Wenn wir uns dem NT zuwenden, fällt uns wieder auf, wie umfassend dieses Teilhaben im christlichen Sinne ist.
1. Alle Menschen haben gleicherweise Fleisch und Blut (Hebr 2,14). Hier besteht eine Gemeinschaft einfach schon auf der Basis des allgemeinen Menschsseins.

2. Die Christen teilen ihre materiellen Güter miteinander (Röm 12,13; 15,27; Gal 6,6). Es ist interessant zu sehen, dass die Hälfte der Stellen im NT, in denen koinonein vorkommt, von dieser praktischen Seite reden. Kein Christ kann im Überfluss leben, während seine Brüder darben.

3. Es wird gebraucht für das Teilhaben an den Taten anderer (1 Tim 5,22). Wir sind untereinander Partner und wir sind Partner Gottes.

4. Es wird benutzt für gemeinsame Erfahrungen (1 Petr 4,13). Indem der Mensch für seinen Glauben leidet, teilt er die Erfahrungen Christi.

Koinenos bedeutet im klassischen Griechisch Gefährte, Partner, Teilhaber. In den Papyri gewann es die allgemeine Bedeutung von Geschäftspartner. Z. B. beteiligt ein gewisser Hermes einen Kornelius als seinen koinonos an einem Fischteich bis zu einem Sechstel des Gesamtwertes. Ein Vater klagt seinem Sohn, dass ihr koinonos seinen Anteil an der Arbeit nicht leistet. Hier dürfen wir nicht vergessen, dass im zeitgenössischen, nichtreligiösen Griechisch das Wort fast nur in geschäftlicher Beziehung gebraucht wurde.
Im NT kommt koinonos zehnmal vor.

1. bezeichnet es einen Menschen, der an einem Unternehmen, einer Handlung oder an einer Handlungsweise teilnimmt. Die Pharisäer behaupten, dass sie sich der Prophetenmorde ihrer Väter nicht teilhaftig gemacht hätten (Mt 23,30; vgl. 1 Kor 10,18.20).
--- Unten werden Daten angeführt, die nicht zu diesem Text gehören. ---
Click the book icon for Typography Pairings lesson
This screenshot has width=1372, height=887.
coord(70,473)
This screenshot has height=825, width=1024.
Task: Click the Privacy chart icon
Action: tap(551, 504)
2. wird es im Sinne von Partner gebraucht. Jakobus und Johannes waren des Petrus koinonoi beim Fischen (Lk 5,10). Paulus bezeichnet Titus als seinen koinonos und synergos, als seinen Partner und Mitarbeiter (2 Kor 8,23). Als der Apostel Paulus bei Onesimus für Philemon bittet, nennt er letzteren seinen koinonos (Philemon 17). Der Christ sieht alle Mitchristen ganz selbstverständlich als seine Partner in der grossen Arbeit des Herrn an.

3. Es wird gebraucht für Menschen, die an gleichen Erfahrungen teilhaben (2 Kor 1,7; Hebr 10,33). Es gibt nichts, was nur uns zustösst; andere machen die gleichen Erfahrungen, und auch Christus erlebte dieselben Dinge. Zwischen Christus und den Menschen herrscht das Mitgefühl, das durch gleiche Erfahrungen entsteht. Auch das Verhältnis der Menschen untereinander sollte von diesem Mitgefühl bestimmt sein.

4. Einmal wird das Wort gebraucht, um zu sagen, dass der Christ der göttlichen Natur teilhaftig geworden ist (2 Petr 1,4). Wir haben nicht nur teil an den Dingen dieser Erde, sondern auch an der Herrlichkeit des Himmels.

Christen sind Menschen wie alle anderen, sie erfahren Freude und Leid wie ihre Mitmenschen, aber sie sind der göttlichen Natur teilhaftig geworden und werden an der künftigen Herrlichkeit teilhaben. In seinem ganzen Leben soll der Christ alles, was er hat, mit anderen teilen, denn er weiss, dass sein Reichtum in dem liegt, was er anderen schenkt.